I use the 3 line masq solution with ipchains found in many howtos and Ive found it works for multiple machines with my 10 base 2 network(BNC) starcraft, diablo, and everything but worms armagedon and dcc sends work.
I haven't tried TA through a linux masq so this may be way off base. Some games actually encode and send the IP of the client machine as part of the data to the server ... masq won't know to translate this and you may need a specific mod. There is no generic way to handle this ... if it was me I'd check the TA forums...
This may be slightly off-topic, but I use OpenBSD as my router and soon plan on building a gaming machine. Has anyone had any experiences running multiplayer games through an OpenBSD gateway?
Easiest solution I use it to load up a game... Say Unreal Tournament. HAve tcpdump open on my linux box to watch outgoing packets from my game machine. Those packets will show you what port they're trying to acess. (Say, 7777 in UT's case) and wether or not it's TCP or UDP. Then using ipchains and the ipmasqadm autofw wrappper, just forward those ports to that machine. Every game I've tried to play I've used this solution from. Everything from Madden 2000 to UT :)
------- What exactly is real?
Is that rather than utilizing TCP/IP like it should be used, (relying on the IP headers for soruce/destination addresses) the coders are encapsulating the true source IP inside the packet payload. I've also heard DirectPlay does this. This of course will break MASQing.

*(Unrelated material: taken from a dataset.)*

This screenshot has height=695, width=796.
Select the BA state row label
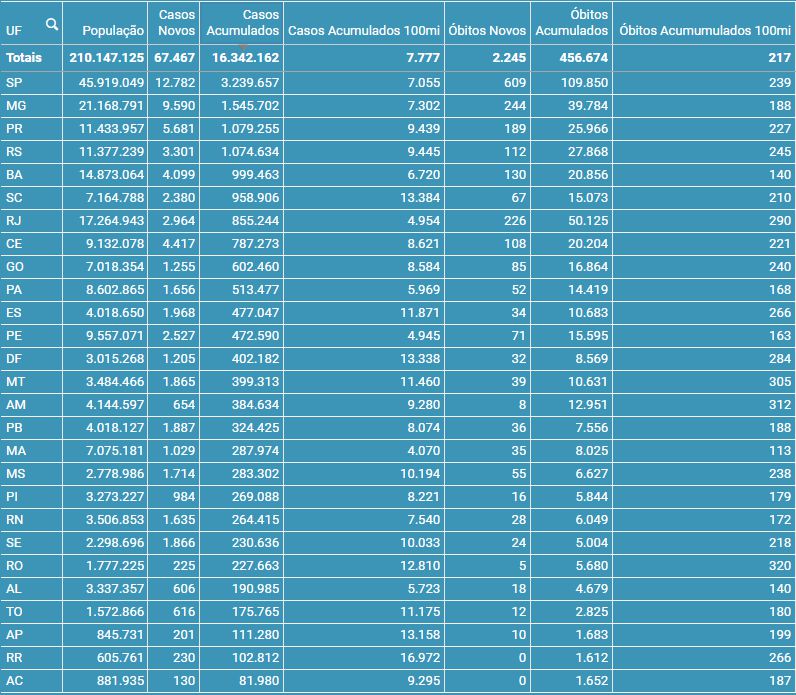pyautogui.click(x=14, y=174)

This is becoming such an issue these days I doubt the problem will persist for too much longer.
sedawkgrep
Is that a salami in my pants or am I just happy to be me?
Check bugtraq here.
---
guillaume
give me all your garmonbozia
Back when I was playing Baldurs Gate multiplayer, I head no end of troubles because they used DirectPlay. Essentially, that meant that a random port between 2300 and 2399 was chosen and thats what you were stuck with. I just setup my FreeBSD boxes NAT to forward each and every one of those ports to the specific IP on my network. It's not terribly hard to figure out the ports you need to use, but you can always look at the forums/tech support pages for the game. I believe there was a BG FAQ entry that mentioned the ports you would need to forward.
and everything but worms armagedon and dcc sends work.

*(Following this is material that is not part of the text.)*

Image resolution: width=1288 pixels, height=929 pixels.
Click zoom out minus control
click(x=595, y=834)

Why wouldnt DCC sends work? Are you using ip_masq_irc? it defaults to port 6667, but you can add more ports by using ports=6666,6668,6669 etc when you do insmod...

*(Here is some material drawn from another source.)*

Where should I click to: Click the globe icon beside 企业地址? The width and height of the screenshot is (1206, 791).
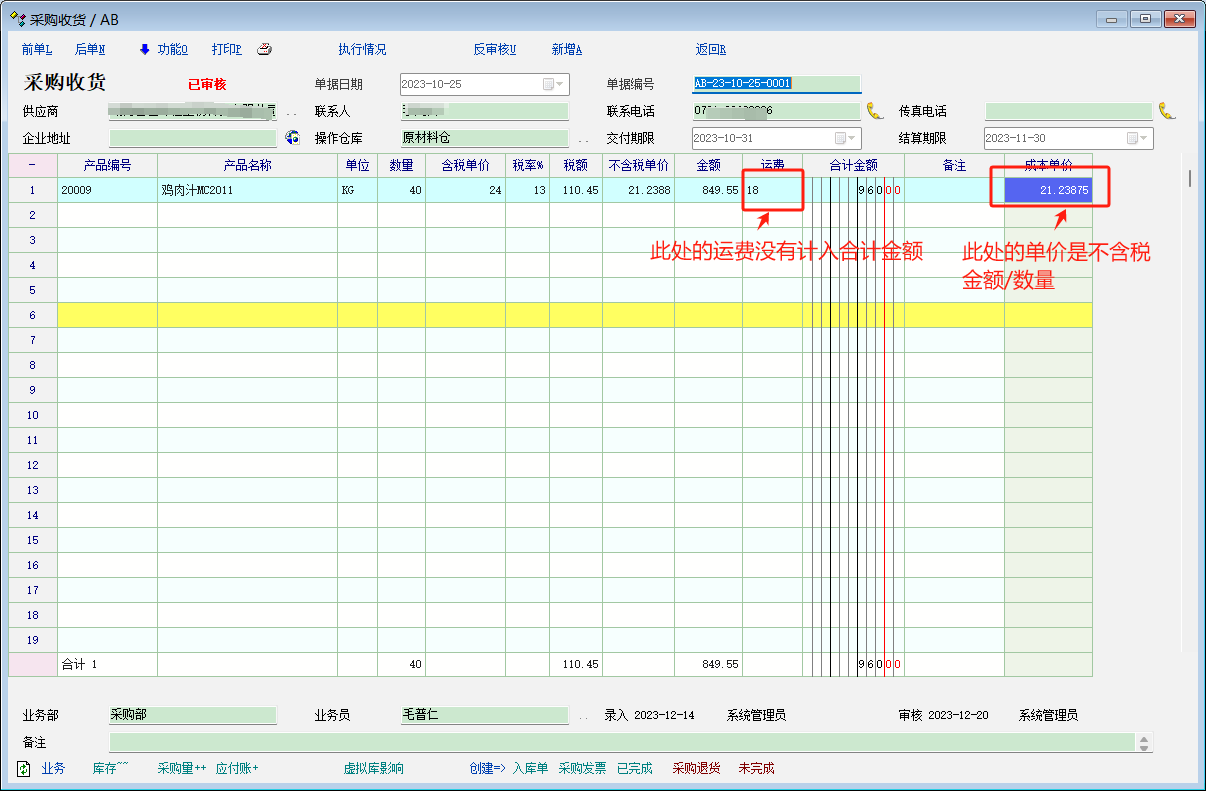click(292, 138)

It never keeps connected more than 5 minutes in a row. If noone in the Linux community cares (about anything else than games) I have to doubt that it could be trusted at all, somebody must have had this problem. And you can't run homebrew ICQ clients on a dedicated firewall, stupid.
Take a look at ipmasqadm, and compile in the additional stuff in your kernel. You'll probably find what your looking for, as it dynamically adds different rules for each ip requesting a certain port, therefore you don't have to assign static ips in the rules as before..
From the man page: (man ipmasqadm)
DESCRIPTION
Ipmasqadm is used to configure extra masquerading funcionality, usually provided by additional kernel modules.
All in-firewall forwarding takes place by reverse-masquerading so you must create firewall rules that must match desired forwarding as-is the connection had been outgoing (instead of incoming).
--
Check out the modules portfw, autofw, mfw etc..
Should articles like this be posted?
Poll Mastah
Yeah- I've run into the exact same issue with getting certain games to run correctly behind an OpenBSD NAT/Firewall. StarCraft battlenet, Quake 1 have become particularly uncooperative and if anyone has some idea on how to get them working pleeeease tell me.
Hmm do you know where I can get ahold of a copy of "qudproxy.c"?
I'm using a little 80486 DX2 with 12MBs of RAM for NAT/IPMASQ, DHCP, firewall, web server and a battlenet server simultaneously. So I think you should get off pretty well.